How email marketers can use behavioural email to increase customer loyalty and drive more purchases

I believe email marketers have major lessons to learn from how the world’s leading offline retailers market to customers before, during and after their purchases.  These companies serve as great examples of why email marketers need to go beyond the basic newsletter.

One of the best ways to frame email marketing is to focus on one key event; the purchase and then break it into three phases:

3 Phases of behavioural email marketing related to purchase

  • 1. Before: The customer isn’t necessarily ready to make the purchase, but your goal is to stay top of mind and nurture the relationship until they are.
  • 2. During: The customer is in the process of making a purchase, and your goal is to ensure they have a great experience but also that the customer is fully aware of what you offer.
  • 3. After: The customer has purchased, and your goal is to turn that into a repeated event and build a true relationship with them. Growing this loyalty can have an incredible impact on profitability.

1. Pre-Purchase: Building Awareness and Desire

Before customers make a purchase, marketers usually focus on email newsletters to build awareness and desire in potential customers to get them in the store or on the site to purchase.  That said, looking at some of the more creative efforts of retailers in the past shed light on how to think outside the box and standout.

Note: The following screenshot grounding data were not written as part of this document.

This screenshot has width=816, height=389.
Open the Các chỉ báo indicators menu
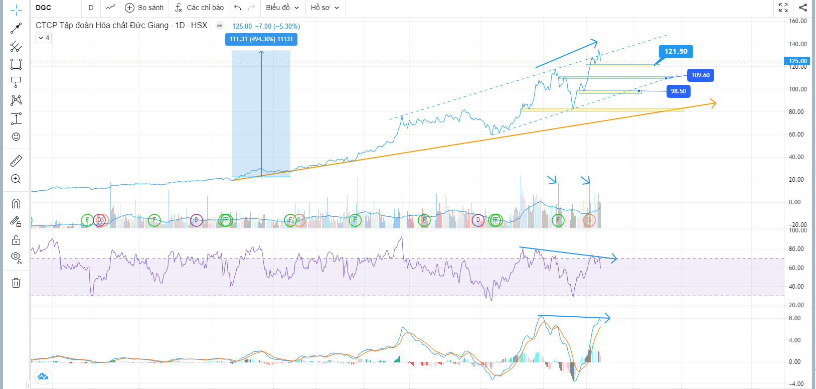200,8
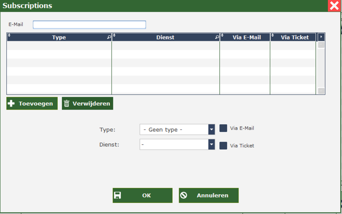Click the table scrollbar up arrow
The height and width of the screenshot is (214, 342).
[x=321, y=45]

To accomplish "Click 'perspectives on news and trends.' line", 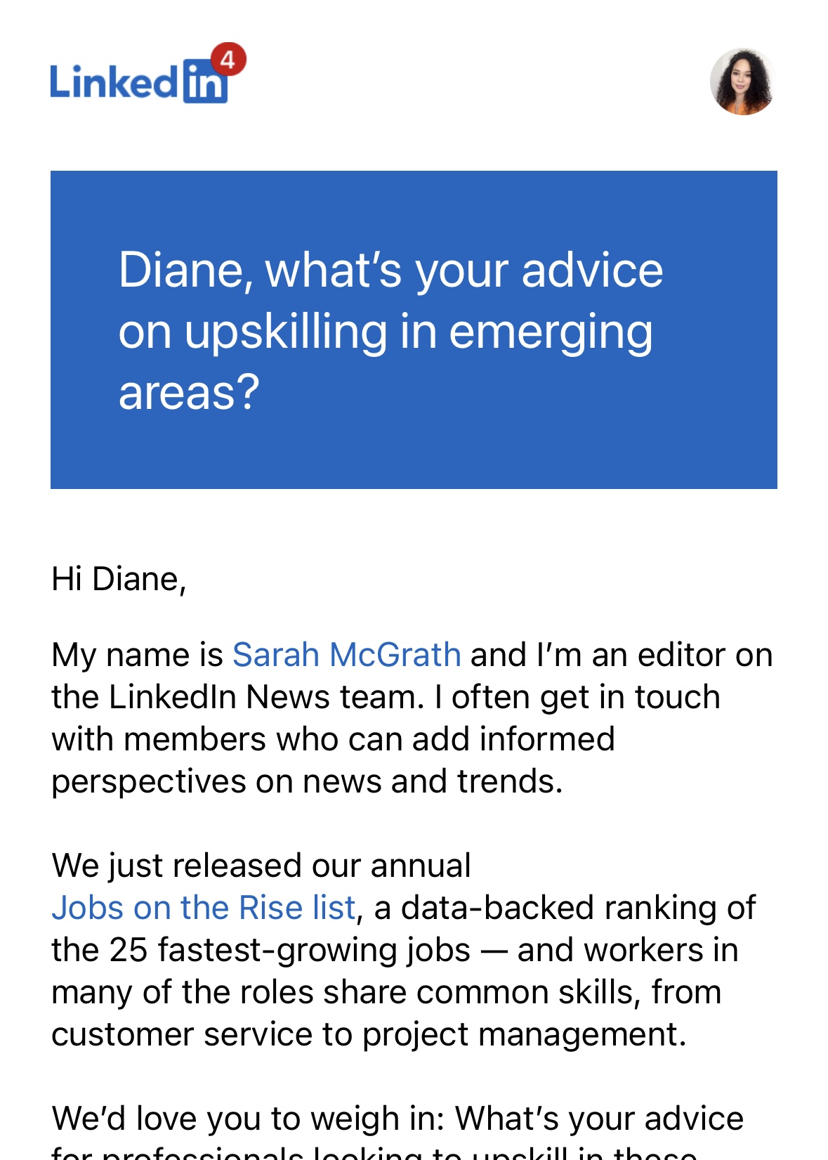I will pyautogui.click(x=307, y=781).
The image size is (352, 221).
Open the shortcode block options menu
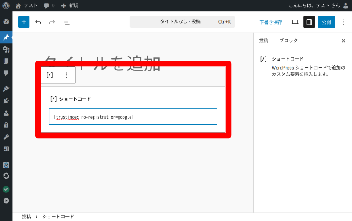coord(67,75)
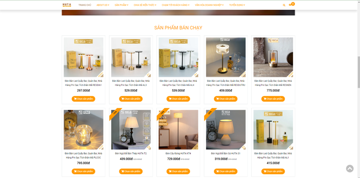The image size is (360, 178).
Task: Open the shopping cart icon
Action: tap(290, 5)
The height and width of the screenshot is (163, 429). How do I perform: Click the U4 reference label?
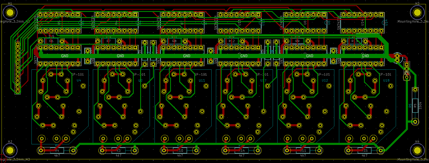tap(79, 80)
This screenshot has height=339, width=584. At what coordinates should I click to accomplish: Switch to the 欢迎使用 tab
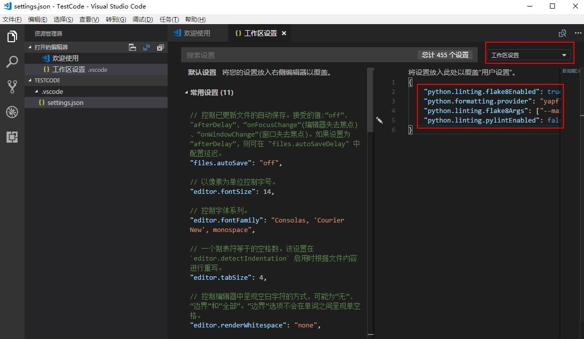[192, 33]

  • Get local: One classic retail technique is to leverage local events (sponsoring sports clubs, announcing new stores openings in local newspapers, etc) to build a local following.  While ecommerce stores don’t have a local presence, they should similarly think about using local allegiances and events to tailor their messaging.
  • Take advantage of Press: When the BBC reported that Boots No. 7 was the only product that actually had proven anti-ageing effects, Boots sold an entire year’s supply within two weeks.  When similar events happen for your store, you have a unique opportunity to use email to reach out to exactly those customers who might be interested.

2. During Purchase: Expanding customer relationships

While customers are in the store and making a purchase, offline retailers are masters of highlighting additional products that customers might want.

  • Seize Opportunity:Think about the queues in a typical retail store; they’re lined with small products that you can easily add to your basket.

Email marketers don’t have queues, but they do have extra space in the emails they’re already sending. Don’t hesitate to put ads for your own products in emails that are serving other purposes (order confirmations, shipping notifications, etc).

  • Highlight related products:There’s an old story that retailers used to put nappies next to beer because male customers buying nappies before a weekend could be driven to buy beer as well if it was close.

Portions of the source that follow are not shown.